Importante chiarimento della giurisprudenza di legittimità in materia di furto di energia elettrica: con sentenza del 27 febbraio 2026, la Corte di cassazione ha accolto il ricorso proposto dall’avvocato Marco Ielo, escludendo l’aggravante dell’esposizione alla pubblica fede nel caso di prelievo effettuato a valle di un contatore privato e ribaltando l’orientamento seguito nei precedenti gradi di giudizio.
Nel caso specifico, al centro della vicenda giudiziaria vi era la contestazione dell’aggravante dell’esposizione alla pubblica fede, prevista dall’articolo 625 n. 7 del Codice penale, che il supremo collegio ha tuttavia escluso, ribaltando l’orientamento seguito nei precedenti gradi di giudizio.

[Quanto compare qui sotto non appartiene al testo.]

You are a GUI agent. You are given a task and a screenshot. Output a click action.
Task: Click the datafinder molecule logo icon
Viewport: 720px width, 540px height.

Secondo la difesa, l’aggravante dell’esposizione alla pubblica fede non può sussistere quando l’allaccio abusivo non incide sulla rete generale, ma riguarda un contatore privato, ossia un bene che ha già cessato di essere esposto alla tutela collettiva.
Nelle motivazioni del ricorso, il difensore ha evidenziato che “…l’energia era già transitata attraverso un contatore privato e destinata all’uso domestico”, specificando ulteriormente che “…la ‘traditio’ dell’energia si perfeziona con il passaggio attraverso il contatore, momento in cui essa entra nella sfera giuridica del consumatore”.